A Justiça do Tocantins acatou o pedido da Defensoria Pública do Estado – DPE e determinou que um pai pague R$ 50 mil de indenização para a filha de 19 anos, vítima de abandono afetivo.
De acordo com a DPE e a Justiça do município de Guaraí, a 177 km de Palmas, apenas pagar a pensão alimentícia para dar como quitada a “obrigação” da convivência familiar não é o suficiente. O dever do genitor vai além e o descumprimento causa dano, passível de indenização, considerado abandono afetivo. Além disso, quando uma das partes deixa de pagar pensão alimentícia torna o caso ainda mais grave.
Alessandra Muniz, advogada e presidente do Instituto Brasileiro de Direito de Família – IBDFAM seção Tocantins, diz que a decisão aborda um importante ponto que é o fato de que afeto não é troca de moeda.
“Não adianta uma condenação indenizatória no sentido de que aquele pai tenha algum carinho pelo filho, porque não vai funcionar assim, tendo às vezes até repulsa maior do genitor. Afeto se busca e se constrói”, explica.
Em contrapartida, ela diz que se houve dano psicológico capaz de afetar a vida daquela criança, adolescente ou adulto de maneira que lhe atrapalhe seguir seu cotidiano, comprovado por laudos psiquiátricos, psicológicos e/outros que demonstrem esse dano (nexo causal), a indenização é mais que justa. Sendo que a maioria do abandono na infância caminha para uma vida adulta de sofrimento, pautada pelo abandono afetivo do pai.

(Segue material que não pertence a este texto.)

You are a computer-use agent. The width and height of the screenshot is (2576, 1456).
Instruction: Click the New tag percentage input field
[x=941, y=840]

“Como bem preceitua a doutora Giselda Hinoraka: ‘A ocorrência da responsabilidade civil por abandono afetivo decorre da culpa do genitor, por imprudência ou negligência, sendo assim mais difícil a sua configuração. E, mesmo que comprovada a culpa do pai, é necessário que ocorra a perícia psicológica para que se comprove e esclareça a patologia sofrida pela prole abandonada, há a necessidade de se estabelecer ainda o nexo de causalidade existente entre os danos ocorridos e a culpa do genitor’”, diz.
Código Civil
Alessandra Muniz destaca que as decisões em danos morais por abandono afetivo correspondem ao ato ilícito civil praticado pelo genitor, o qual negligenciou o seu dever de prestação não só material, mas também moral para com seu filho.
Por isso, é no âmbito do Direito Civil que se busca essa reparação, alçando o artigo 186 do Código Civil de 2002. “Ainda, não se pode olvidar de citar o Princípio da Dignidade da Pessoa Humana, bem como o dever de cuidado dos pais para com seus filhos, da convivência familiar elencados na CF/88 (artigo 227); há respaldo no Estatuto da Criança e do Adolescente em seu artigo 5º, e jurisprudência de muitos tribunais pelo país”, afirma.

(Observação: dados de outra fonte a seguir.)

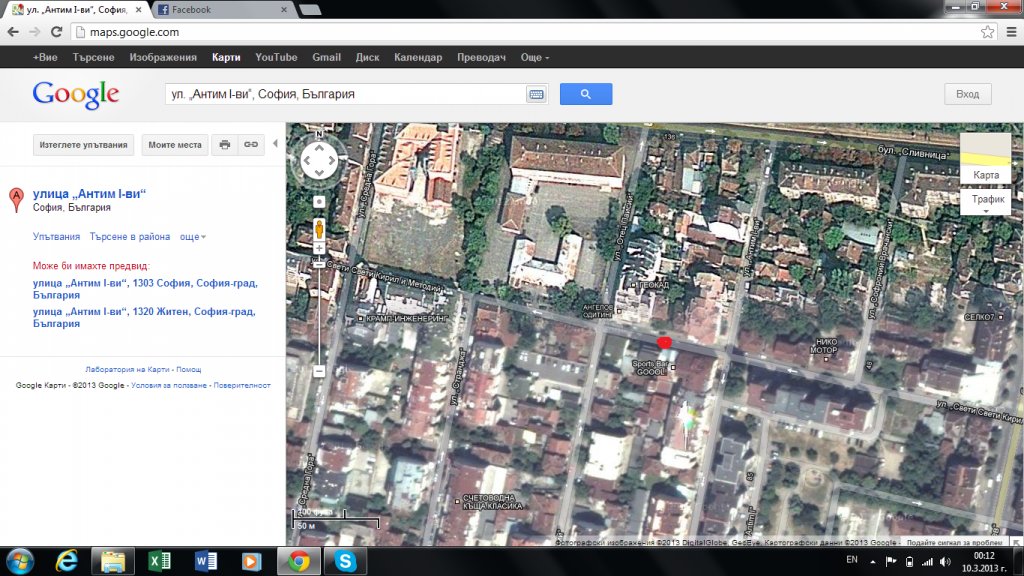Expand 'Още' menu in Google top bar
The width and height of the screenshot is (1024, 576).
pyautogui.click(x=535, y=58)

Ela também lembra que o Superior Tribunal de Justiça – STJ sedimentou entendimento que cabe reparação por abandono afetivo.
Como calcular a indenização
Como não é possível mensurar o valor monetário de um transtorno causado psicologicamente, Alessandra Muniz detalha que para fazer os cálculos desse tipo de indenização o Estado-juiz deve buscar o balanceamento na aplicação do quantum indenizatório, para que o afeto não vire algo mercantilizado, observando caso a caso com a devida cautela e bom senso processual.

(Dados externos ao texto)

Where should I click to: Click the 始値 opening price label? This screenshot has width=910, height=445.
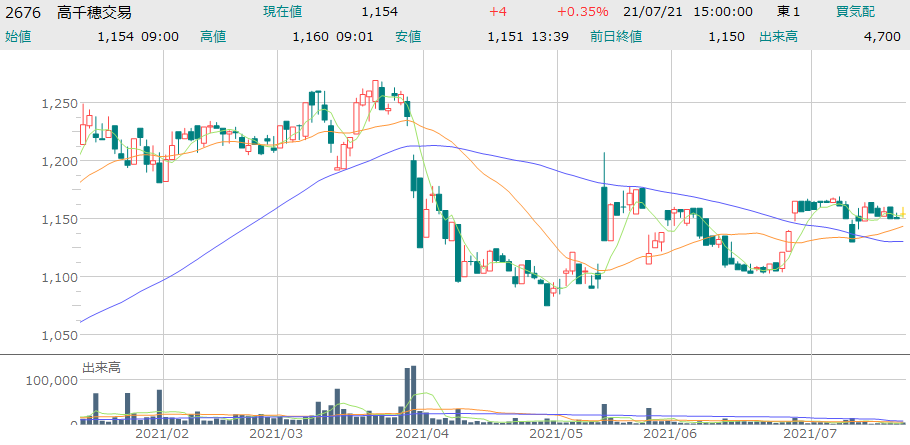18,37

Assim, cabe cada juiz fixar um valor. “Um dos métodos utilizados pelo STJ para quantificar o valor dos danos morais é o método bifásico, que consiste num valor básico para a reparação o qual é analisado considerando o interesse jurídico lesado e um grupo de precedentes. Depois, verificam-se as circunstâncias do caso para fixar em definitivo a indenização”, esclarece a advogada.
Por fim, ela salienta que a punição de danos morais por abandono afetivo há de ser de caráter educativo e não punitivo como muitos pensam.
“Continuo com o opinião de que afeto não se compra, se constrói, e nós, advogados familiaristas, antes de qualquer medida judicial devemos buscar em primeiro lugar a aproximação de pai e filho. Essa é nossa função primordial para uma sociedade mais justa. Não é utopia”, enfatiza.